28 February 2012 The United Nations and its partners have teamed up with local villagers in Afghanistan to develop clean cooking stoves that could potentially save lives by improving indoor air quality and reduce greenhouse gas emissions and dependence on wood for fuel.
Afghanistan is among the 10 countries worst affected by indoor pollution, given that over 95 per cent of its estimated 30 million people burn wood and other solid fuels in their homes, according to the UN World Health Organization (WHO).
Indoor smoke from traditional Afghan tandoors, or drum-shaped ovens which are used for cooking and heating, is a major health issue. A recent WHO study found that inhaling smoke from indoor heating and cooking kills about 54,000 Afghans per year. Regularly breathing smoke also leads to childhood pneumonia, lung cancer and other cardiovascular diseases.

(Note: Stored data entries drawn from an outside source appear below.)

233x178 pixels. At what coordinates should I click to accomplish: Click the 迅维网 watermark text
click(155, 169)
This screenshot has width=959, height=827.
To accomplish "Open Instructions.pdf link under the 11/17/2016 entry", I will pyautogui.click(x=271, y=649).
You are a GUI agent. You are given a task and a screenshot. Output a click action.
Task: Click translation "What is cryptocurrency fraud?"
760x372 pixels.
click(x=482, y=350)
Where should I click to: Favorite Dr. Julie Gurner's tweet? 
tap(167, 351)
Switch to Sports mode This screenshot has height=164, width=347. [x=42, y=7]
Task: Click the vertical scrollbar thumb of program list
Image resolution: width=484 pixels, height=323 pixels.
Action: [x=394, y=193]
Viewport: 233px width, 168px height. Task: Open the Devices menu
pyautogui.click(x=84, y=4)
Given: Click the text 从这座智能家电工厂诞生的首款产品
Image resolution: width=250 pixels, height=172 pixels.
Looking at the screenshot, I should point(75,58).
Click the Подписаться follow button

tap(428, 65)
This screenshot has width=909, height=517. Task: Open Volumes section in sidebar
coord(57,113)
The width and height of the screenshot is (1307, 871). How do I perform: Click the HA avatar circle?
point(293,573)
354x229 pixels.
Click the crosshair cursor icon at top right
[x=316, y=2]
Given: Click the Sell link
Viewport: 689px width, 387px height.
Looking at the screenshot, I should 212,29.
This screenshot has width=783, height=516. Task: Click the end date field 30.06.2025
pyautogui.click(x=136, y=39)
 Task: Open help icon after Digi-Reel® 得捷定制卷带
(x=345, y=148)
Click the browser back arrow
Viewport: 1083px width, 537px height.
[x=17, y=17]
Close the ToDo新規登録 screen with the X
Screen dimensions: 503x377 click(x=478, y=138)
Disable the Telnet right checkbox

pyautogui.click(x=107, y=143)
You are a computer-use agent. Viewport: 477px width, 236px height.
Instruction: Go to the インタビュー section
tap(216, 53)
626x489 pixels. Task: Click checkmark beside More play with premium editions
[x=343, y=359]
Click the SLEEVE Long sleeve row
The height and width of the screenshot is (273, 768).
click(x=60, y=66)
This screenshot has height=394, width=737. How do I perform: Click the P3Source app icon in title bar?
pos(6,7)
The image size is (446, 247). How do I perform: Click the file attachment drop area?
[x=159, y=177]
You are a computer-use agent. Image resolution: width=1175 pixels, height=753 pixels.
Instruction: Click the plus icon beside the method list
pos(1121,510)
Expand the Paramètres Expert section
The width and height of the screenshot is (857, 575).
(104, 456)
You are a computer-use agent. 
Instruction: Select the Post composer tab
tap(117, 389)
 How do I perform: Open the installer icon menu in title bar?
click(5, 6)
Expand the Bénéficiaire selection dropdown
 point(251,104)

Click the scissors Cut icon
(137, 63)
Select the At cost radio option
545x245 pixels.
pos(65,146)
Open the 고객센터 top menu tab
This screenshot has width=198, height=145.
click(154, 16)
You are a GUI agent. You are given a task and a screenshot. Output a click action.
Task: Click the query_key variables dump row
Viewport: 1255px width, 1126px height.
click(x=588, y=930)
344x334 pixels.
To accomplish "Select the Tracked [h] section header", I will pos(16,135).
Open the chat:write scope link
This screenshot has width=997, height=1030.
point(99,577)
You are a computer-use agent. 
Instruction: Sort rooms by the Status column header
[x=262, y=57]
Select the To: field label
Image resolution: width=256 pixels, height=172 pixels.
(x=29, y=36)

The inefficient use of dung and wood for fuel is also adding to stress on the environment, says the UN Environment Programme (UNEP), which notes that all Afghan forests will disappear within 30 years at the current rate of deforestation.
“As Afghanistan moves from conflict and humanitarian crises to a development-driven agenda, practical programmes focusing on economic development, labour creation and the sustainable management of the environment are a high priority,” said Andrew Scanlon, officer-in-charge of UNEP’s Afghanistan programme.
The UN-supported project brings together local metal-smiths, engineers and environmental experts in Bamiyan province to design prototypes for clean cook stoves and other low-cost energy solutions which are now being tested by villagers.
The design team has so far developed four prototypes: a tandoor (called the Sutra, meaning clean), a bhukari (called the Foladi, meaning iron), improved briquettes and a solar water heater.
The project is part of the Global Alliance for Clean Cookstoves, which is calling for 100 million homes to adopt clean and efficient stoves and fuels by 2020 to cut the estimated 1.6 million to 1.8 million premature deaths each year linked to indoor emissions from inefficient cook stoves.
As the stoves and other products are produced, they will be traded, rather than given away, as part of providing income sources and empowering local communities, according to Mr. Scanlon.
The project has added significance in that 2012 is the UN International Year of Sustainable Energy for All. The initiative aims to bring about concrete action to achieve universal access to modern energy services and double both the rate of improvement in energy efficiency and the share of renewable energy in the global mix by 2030.